The law further provides that the land commissioner may from time to time appoint state trespass agents whose duties consist in adjusting and settling all acts of trespass committed on the public lands, subject, however, to the provisions of section 1393, which reads as follows:

:

"Section 1393. The Commissioner of the State Land Office, by and with the advice and consent of the Governor, is hereby authorized to adjust and settle cases of trespass or other injury upon or to any of the lands owned or held in trust or otherwise by this State, and to receive all moneys paid in satisfaction of such trespass or injury, and shall in all cases charge and collect the amount of expense incurred in examination and adjustment thereof. The Commissioner of the State Land Office shall pay over all money so received to the State Treasurer for the benefit of the fund to which the same may properly belong, and shall keep a complete and itemized record in his office of all adjustments and settlements made under the provisions of this act."

By virtue of the foregoing statutes the Board of Agriculture had selected a land agent for appraising and examining college lands, and the land department had given F. E. Skeels and others special authority to settle trespasses upon college lands and other State lands, where found committed.

It appears that in December 1894, one F. E. Skeels was appointed as agent by the State Board of Agriculture to look after college lands; that he has continued in the employ of said board until the present time. Under the statutes of this State, while the State Board of Agriculture may sell its lands, it has no authority to settle trespass upon said lands or to prosecute trespassers, but that authority is fixed entirely by the State with the Commissioner of the State Land Office. We find that Mr. Skeels from time to time was authorized by the Commissioner of the State Land Office to settle certain trespasses in specific instances upon college lands, which authority was wholly revoked by the Land Commissioner Mr. French in January, 1898, and was not again conferred upon him in cases of trespasses upon college lands, although it was frequently urged by Messrs A. C. Bird and T. F. Marston. It appears that Mr. Skeels, with some of the members of the Board of Agriculture, had concluded that as a business proposition it would be good policy to turn timber on college lands into money and save waste from wind and fire if it could be legally done.

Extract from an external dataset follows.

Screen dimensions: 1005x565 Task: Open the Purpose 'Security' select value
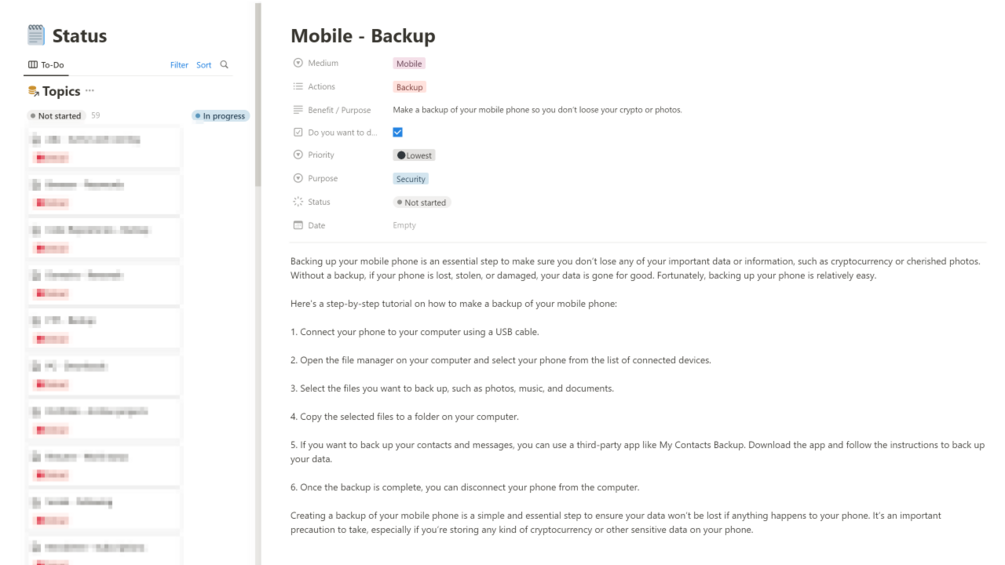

In years gone by the land department trespass agents, as well as College Agent Skeels by authority and with the consent of the Land Department, had pursued a very liberal policy towards trespassing lumbermen, viz., that of not making the timber cost the trespassers only about its stumpage value, this together with the sentiment prevailing among those in immediate charge of State timber lands, viz., that scattering timber was better converted into money than left standing to waste from wind and fire, and easy terms of settlement, resulted in encouragement to the trespassers, and a great loss to the State, as oftentimes no knowledge of the trespass was at hand until the timber and the parties were beyond the reach of any law to compel an adequate and honest settlement for the timber stolen.

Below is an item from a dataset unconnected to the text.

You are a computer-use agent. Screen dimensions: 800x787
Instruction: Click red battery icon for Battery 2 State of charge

We find that H. M. Loud Sons Co., T. T. Allen & Co., and Selig Solomon, parties who did the large trespassing, had been trying for some months by correspondence and interviews with land agents to make some arrangements to secure the timber in Au Sable river country belonging to the Agricultural College and through this correspondence and interviews claimed "they were led to understand that if they trespassed it could be settled;" hence in September and October, 1899, they proceeded to commit a wholesale job of trespassing upon these college lands. There is no doubt this was encouraged by the halting, vacillating and passive policy pursued by the agents of the Land Department in their treatment of these and other parties in settlement of former cases of small trespasses, and by not rigidly enforcing the laws and making it expensive and burdensome for the violators of the law; on the contrary the tresspassers had been let off easy by paying about stumpage value and they were glad to buy the timber in that way. Had timber thieves been dealt with as such, in former years for trespass, and an honest, rigid, enforcement of the law been carried out in former violations, this large steal of 1899 would probably have never occurred.

During the month of September and up to the fifteenth of October, 1899, a large amount of trespassing was going on and on October 10, notice was served on all trespassers by State Agent Mathewson to stop cutting, but notwithstanding State Agent Swart was on the ground all the time from October 10 to the 21st, the cutting did not stop until the 15th, and possibly later. On October 17, Secretary Bird, in accordance with his instruction from the State Board of Agriculture visited Au Sable. At that time the cutting had practically ceased. On November 22, Mr. Bird, in company with Deputy Attorney General Chase and Deputy Land Commissioner Loomis, visited Au Sable the second time in reference to these trespasses.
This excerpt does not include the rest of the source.